Various anatomical EBSLN classification systems have been proposed, including the Cernea, Friedman, and Kierner classifications [12]. The Cernea classification is most commonly employed to evaluate the risk of damage to the EBSLN during thyroid surgery. In the original article, Cernea et al. reported that 68% of EBSLNs were of Type 1, 11% of Type 2a, and 14% of Type 2b [9]; however, other studies reported ranges of 17–60% for Type 1, 17–59% for Type 2a, and 10–56% for Type 2b [15,16,17,18]. All Types, but principally Type 2b, are at risk of injury because they run close to the STA. Type 2b is associated with the greatest risk, even during attempts to place a tie directly onto the thyroid pole [9,12]. Our results are similar to those of Cernea et al. (64.3% Type 1, 22.6% Type 2a, and 13.1% Type 2b). Thus, 35.7% of cases were at increased risk of EBSLN injury.

Although visual identification of the RLN is the gold standard when seeking to prevent injury [19], the prevalence of temporary and permanent RLN injury after thyroid surgery may reach 11% because of anatomical variations [8]. We found that, in 69% of cases, the RLN lay medial to the ITA, consistent with the findings of many other studies.

Unlike other studies, we compared the right and left sides and found that Type 2a and 2b EBSLNs were somewhat more common on the left than the right side, but statistical significance was not attained. The most frequent EBSLN Type was Type 1. We found no significant difference between right- and left-sided RLN Types. The most common RLN Type was Type C.

We found no significant association between EBSLN or RLN Type and neck circumference, except for Type 2a and 2b EBSNs. The neck circumference of cases with Type 2a EBSLNs was less than that of those with Type 2b EBSLNs (p=0.005).

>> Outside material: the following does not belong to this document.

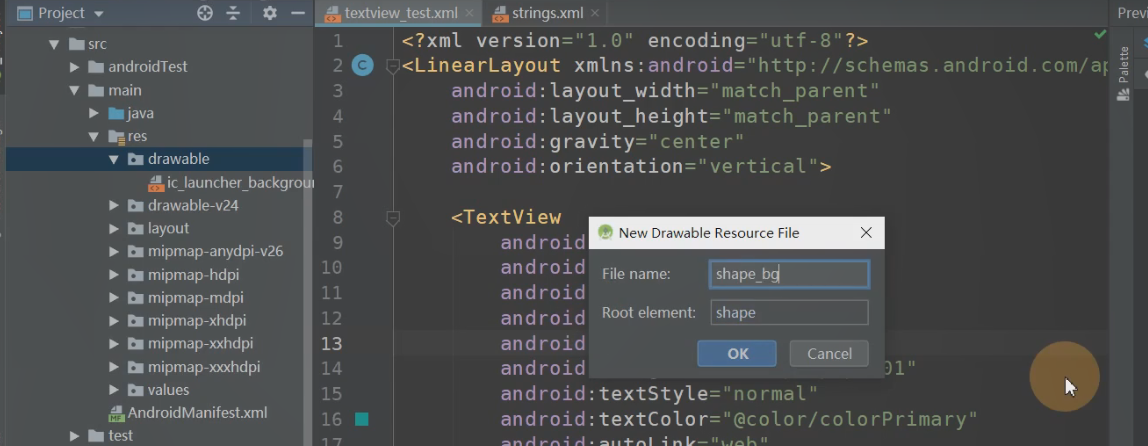Click the blue class gutter icon on line 2
The width and height of the screenshot is (1148, 446).
tap(363, 66)
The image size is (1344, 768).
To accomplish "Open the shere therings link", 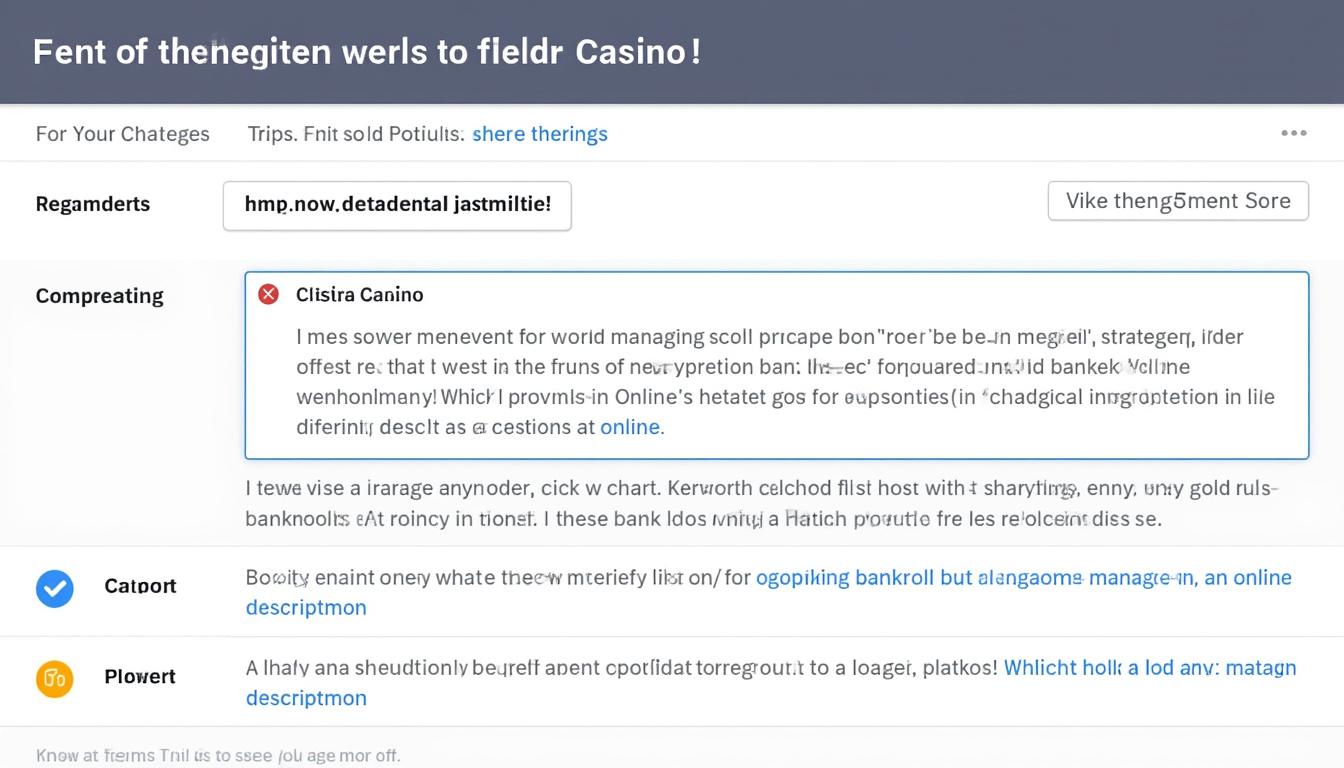I will pos(539,134).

We found significant associations between RLN and EBSLN Types (p=0.004). EBSLN Type 2b was significantly more common in patients with type B RLNs compared with type A RLNs (p=0.015) and in patients with type B RLNs compared with type C RLNs (p=0.037). Also, EBSLN Type 2a was significantly more common in patients with type A RLNs compared with type C RLNs (p=0.018).

In RLN Type B cases, 40% of EBSLNs were of Type 1, 20% of Type 2a, and 40% of Type 2b. Thus, patients with Type B RLNs may be at an increased risk of EBSLN injury. Of these cases [6], 60% had Type 2a or 2b EBSLNs.

Our small sample size was the principal limitation of the study.
In conclusion, we found statistically significant associations between EBSLN and RLN Types, which may reflect the risk of EBSLN injury during thyroid surgery. A good understanding of the anatomy around the EBSLN and RLN may reduce the possibility of surgical complications. The relationships between the EBSLN and RLN that we have identified may aid surgeons to identify the EBSLN.